Fast forward to a year later, I learned to work with a wide array of technologies and even managed to put them to good use in my day job which feels amazing.
- I'm thankful for every day I kept pushing through.
- I'm thankful for all the knowledge out there.
- I'm thankful for the supportive people I have met (and excited for the ones I'll meet).
- I'm grateful to my four major nudges and probably all the little ones I might have forgotten to mention.
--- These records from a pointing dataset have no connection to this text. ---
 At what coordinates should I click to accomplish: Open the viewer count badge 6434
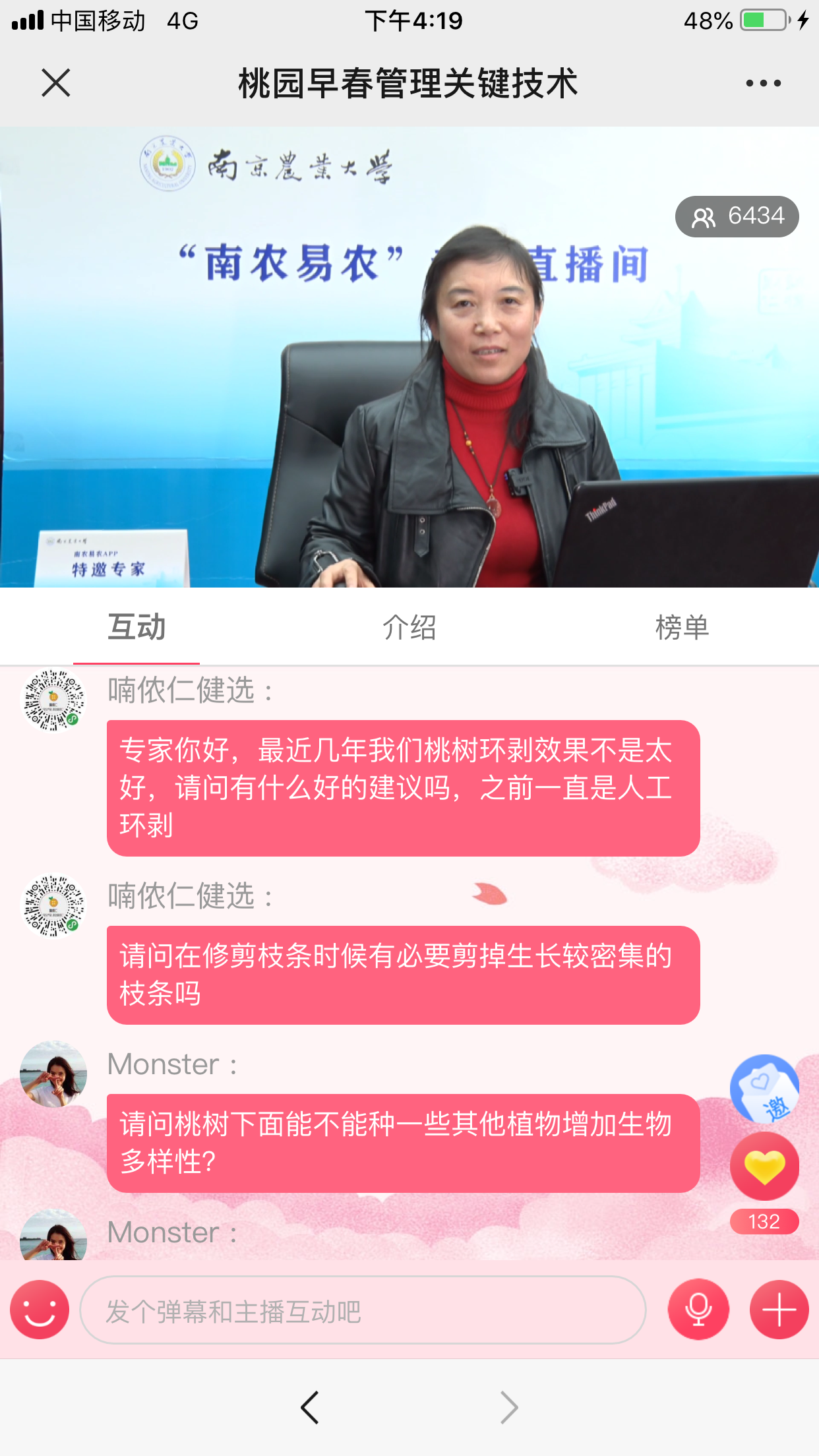click(737, 216)
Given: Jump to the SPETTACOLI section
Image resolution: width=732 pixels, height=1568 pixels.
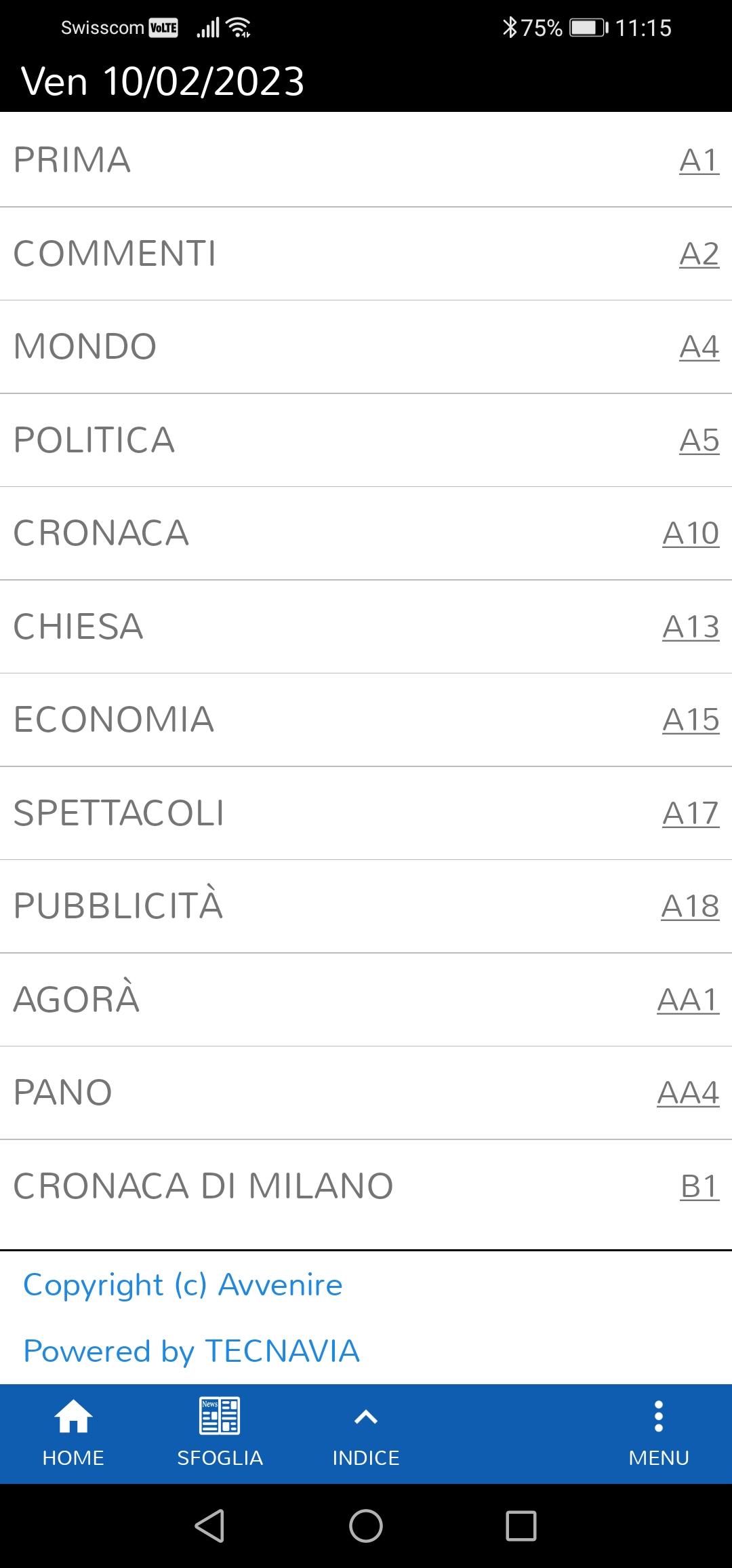Looking at the screenshot, I should (x=366, y=813).
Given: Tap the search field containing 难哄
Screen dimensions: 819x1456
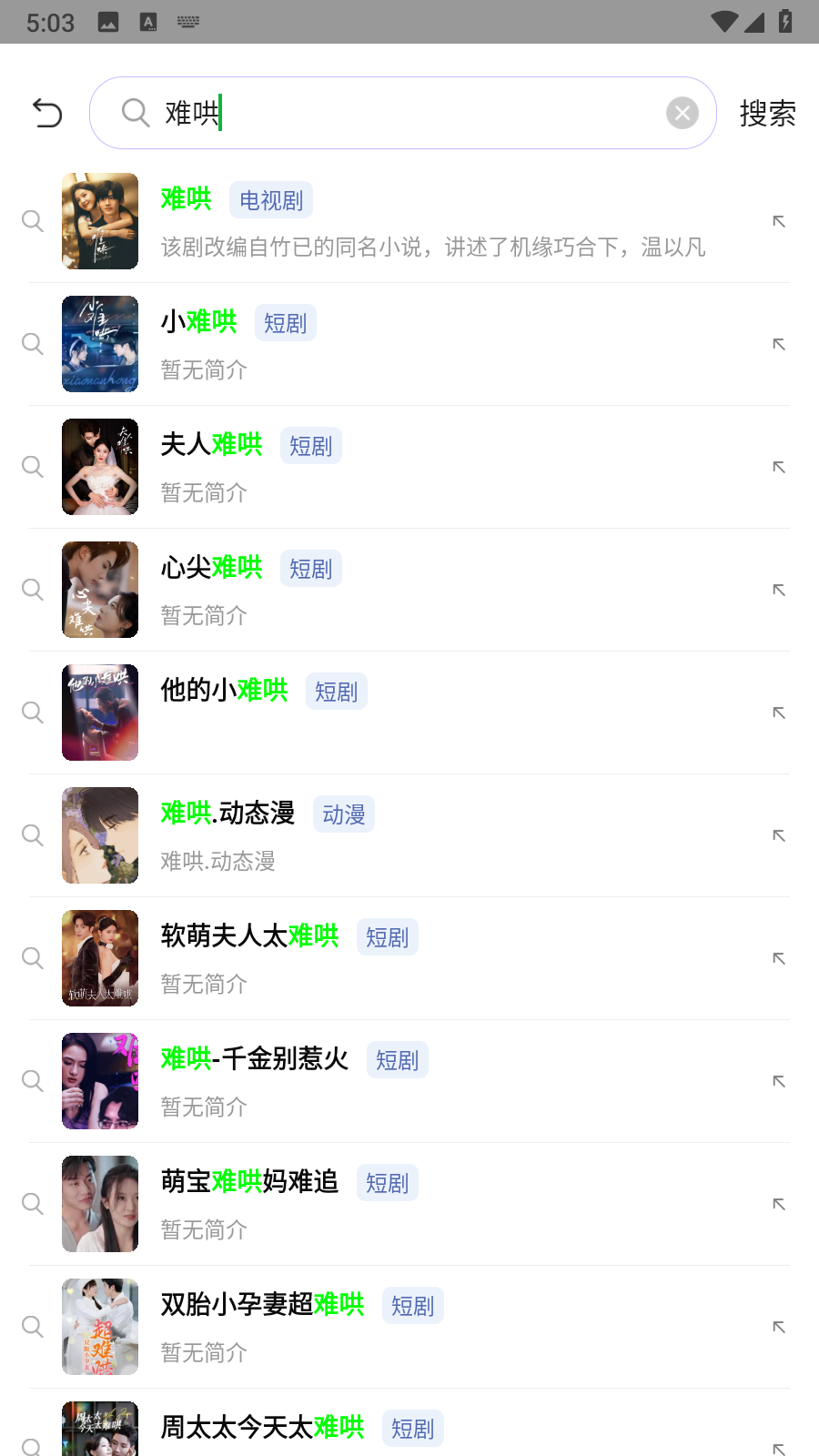Looking at the screenshot, I should coord(400,113).
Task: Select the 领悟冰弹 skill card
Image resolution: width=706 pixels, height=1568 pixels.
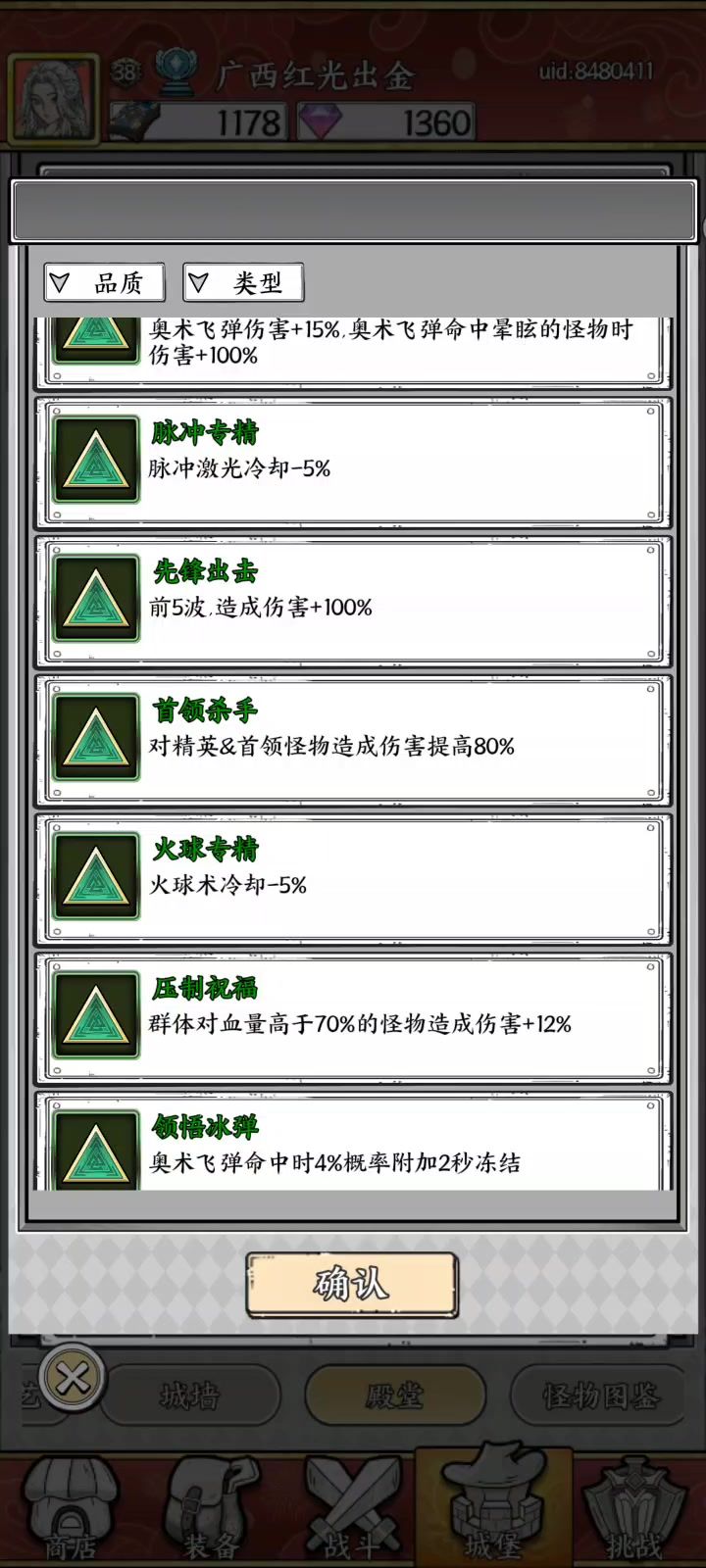Action: tap(353, 1145)
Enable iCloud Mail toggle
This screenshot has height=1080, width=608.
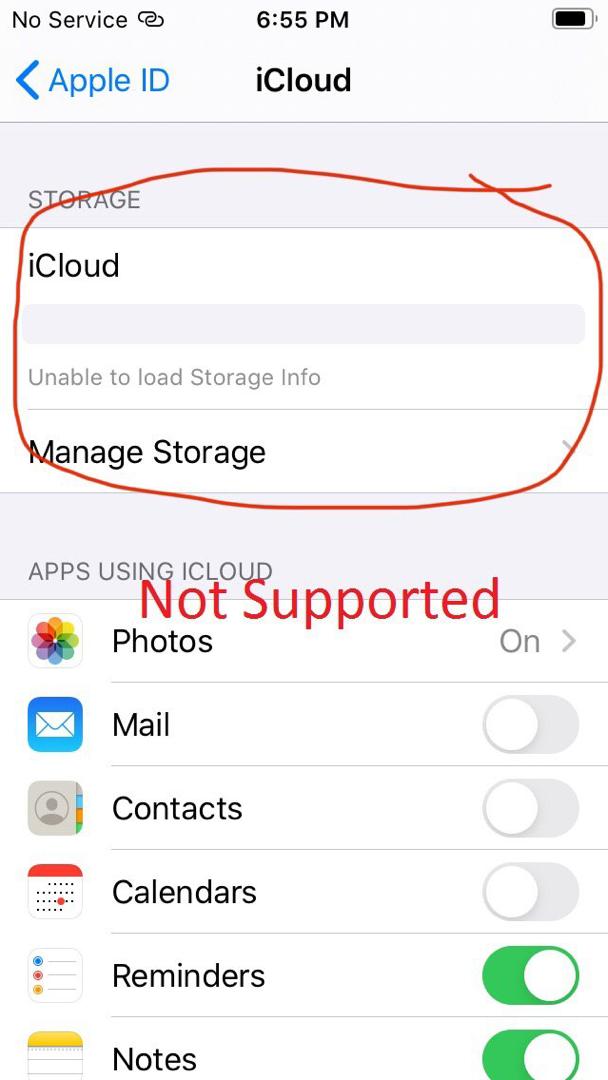[x=530, y=725]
There is literally not a single day where I don't learn something new either through working on my project, or through reading or taking on courses. To be able not only to understand code that was so foreign to me not so long ago but also to write it is one of the most underrated superpowers I'm grateful to possess today.
Final words
This blog post was supposed to be a walk down memory lane where I wanted and needed to remind myself that:
- No path is linear, you will sometimes stray from where you want to go or maybe you'll get lost along the way but as long as you keep moving you're bound to find a trail.
- There is no ONE TRUE path to your goal.
- No matter what it takes or how long it takes, if you want it, you can achieve it. Passion is not the only driver though (consistency is).
- we're creatures of inspiration, you can be someone's Soufiane or Mohammed, or Meriem or Zackaria for all I know. Sometimes all it takes is a word to trigger something inside.
I know that I am barely scratching the surface, and that things are about to heat up. Job-seeking in tech is another beast I'll have to tame, but I'm very much looking forward to that.